Ici aussi, on parle des dirigeants de la province, sans foi ni loi, qui auraient pillé copieusement le parc mobilier, et se seraient partagé les maisons de l’Etat avec leurs amis et membres de famille. Concernant les prix, on parle de 2.000 à 3000 dollars le prix d’une villa au centre-ville. «Avec Kabeya Shikayi, la province a connu un vrai gangstérisme politique, une maffia digne d’Al Capone qui a sublimé le crime organisé», assure un journaliste. Contacté, le ministre des Infrastructures et Travaux publics a nié tout en bloc, du moins en ce qui concerne la spoliation des maisons de l’Etat. «Je vous jure que nous n’avons spolié aucune maison de l’Etat, même pas un mètre carré», nous a déclaré Willy Wishiya. Et quand nous évoquons la résidence du maire de la ville, il répond : «elle est inoccupée parce que la maire n’a pas voulu y habiter. Mais elle n’est vendue à personne».

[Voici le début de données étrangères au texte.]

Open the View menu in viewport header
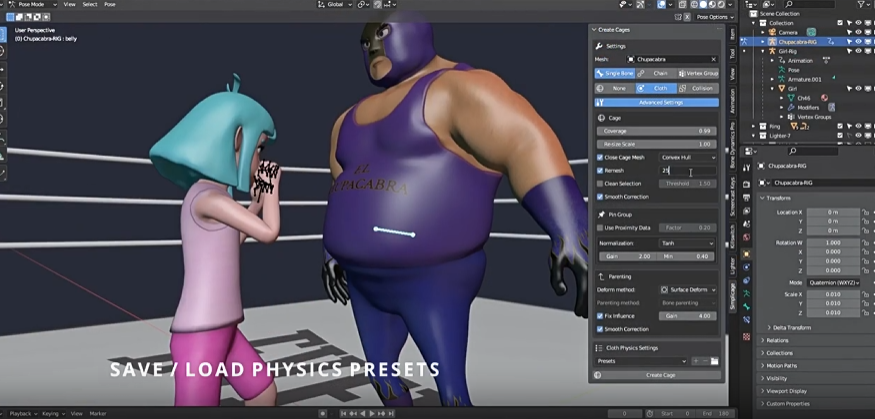The width and height of the screenshot is (875, 419). 69,4
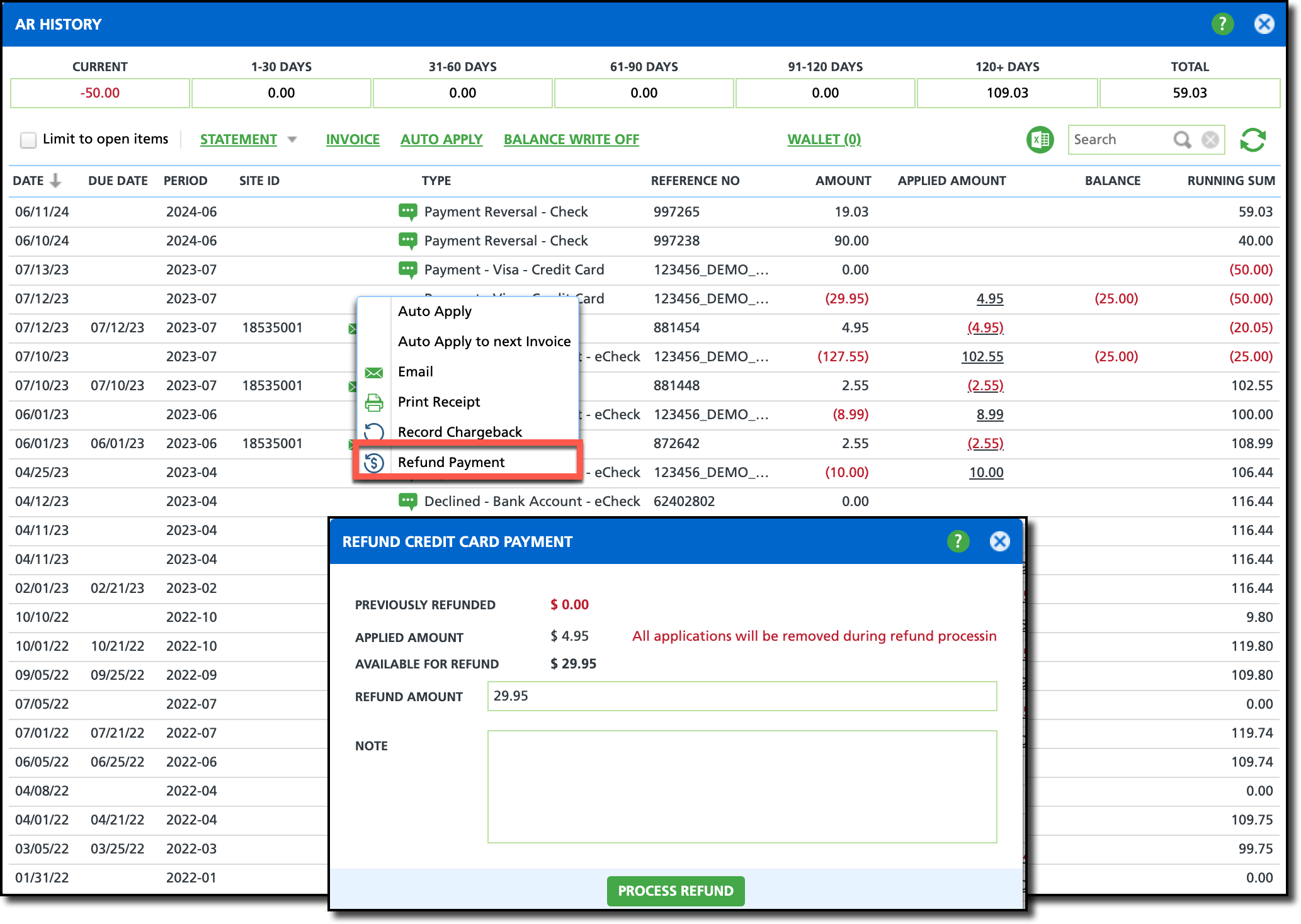Select Auto Apply to next Invoice
Image resolution: width=1301 pixels, height=924 pixels.
(484, 341)
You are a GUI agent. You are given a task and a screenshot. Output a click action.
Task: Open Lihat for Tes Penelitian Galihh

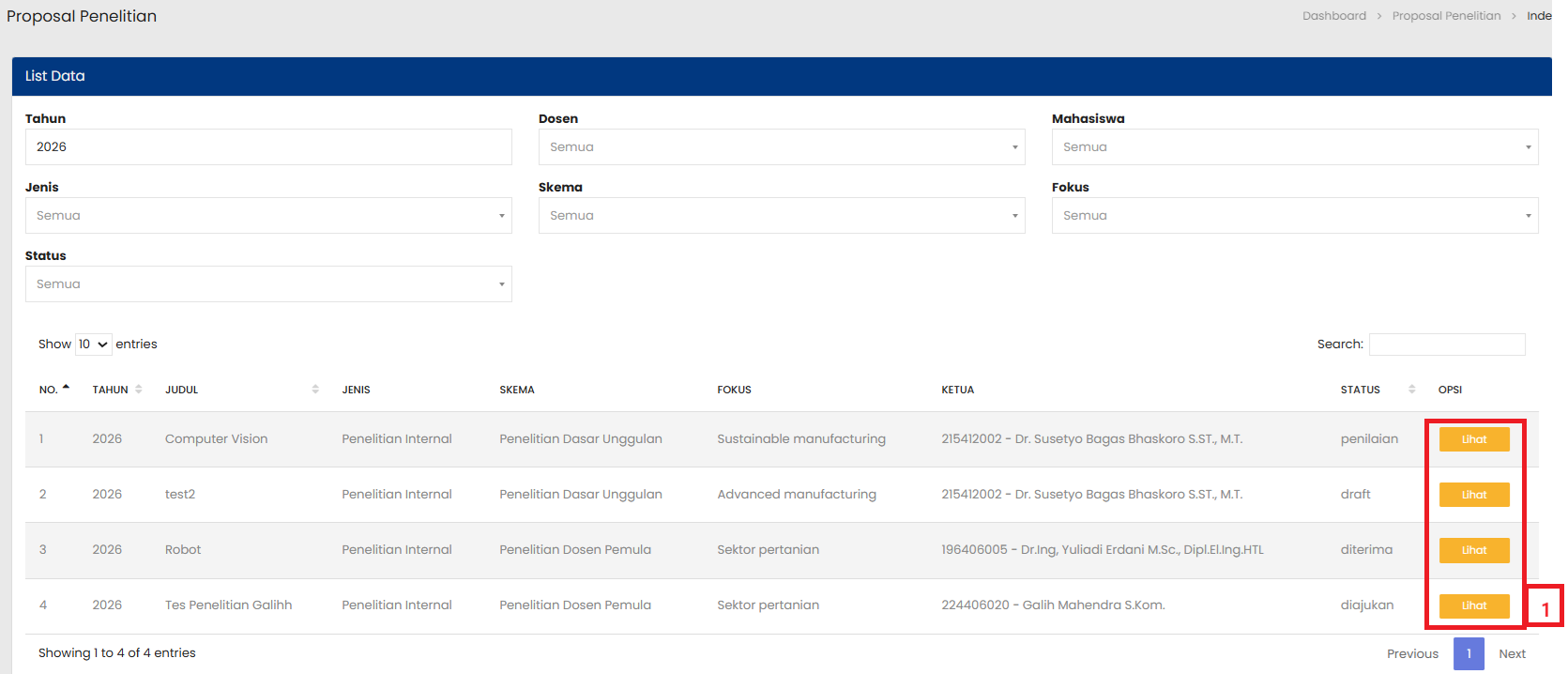[x=1473, y=605]
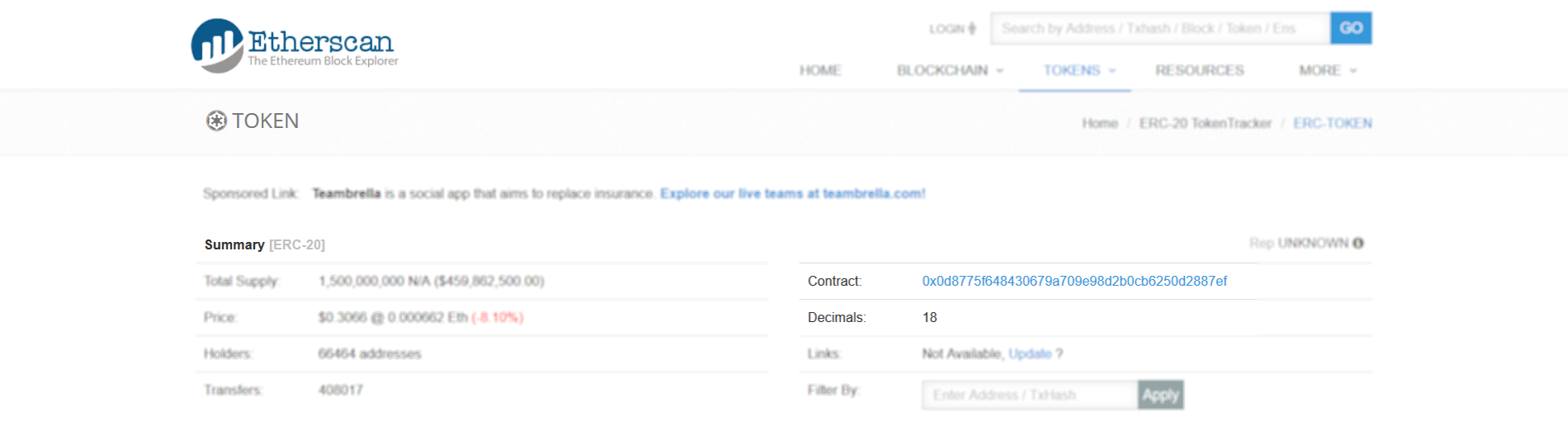Click the LOGIN link
This screenshot has height=422, width=1568.
click(947, 29)
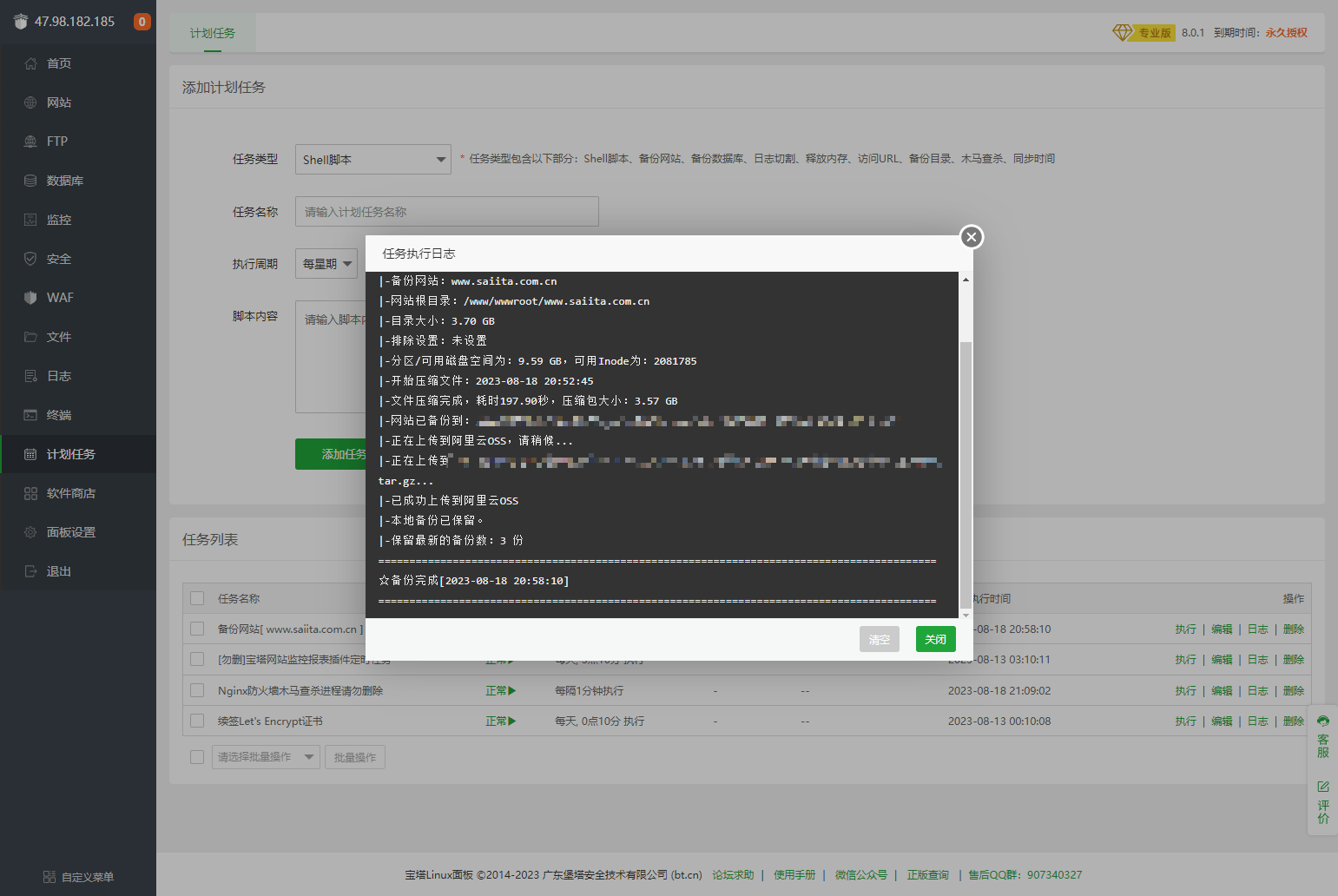This screenshot has height=896, width=1338.
Task: Select the 计划任务 tab at top
Action: [x=213, y=33]
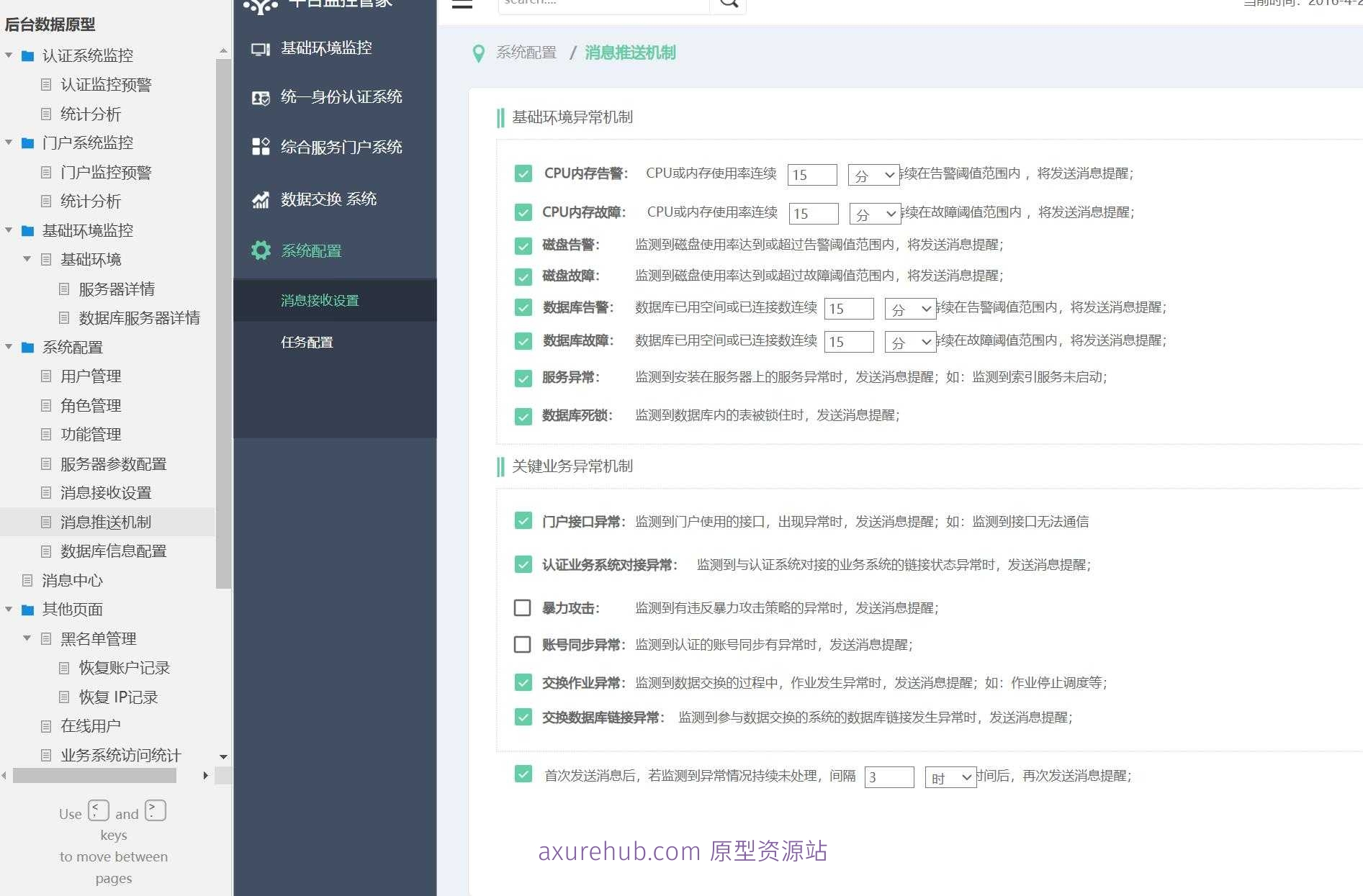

Pourtant, le 11 mars 2024, le chef de division de l’Habitat, M. Marcel Mutshipayi Kayembe, a adressé au même ministre qui est sa tutelle, la lettre numérotée 01/DIVPRO.HAB/KC/024/2024, avec comme objet : ‘‘maisons de l’Etat spoliées dans la ville de Kananga’’. Dans cette lettre, le chef de division répertorie vingt et une maison de l’Etat spoliées, et demande l’implication du ministre pour ‘‘remettre l’Etat congolais dans ses droits et retourner toutes ces maisons dans le répertoire de l’Etat’’. Question au ministre Wishiya : quelle suite avez-vous réservez au courrier de votre chef de division ? Réponse : «Euh… ce que … euh … je vous assure qu’il n’y a aucune maison vendue, à moins que je sois le ministre d’un autre ministère des Infrastructures et Travaux publics !»

Mais ces balbutiements ne font pas rire à l’Assemblée provinciale. Un groupe de députés nous a assuré qu’ils vont bientôt créer une commission parlementaire afin de faire la lumière sur ces spoliations et récupérer tout ce dont l’Etat a été dépossédé irrégulièrement, et de sanctionner tous ceux qui auront trempé dans le pillage du portefeuille de la province. Les mois à venir s’annoncent chauds au Kasaï central.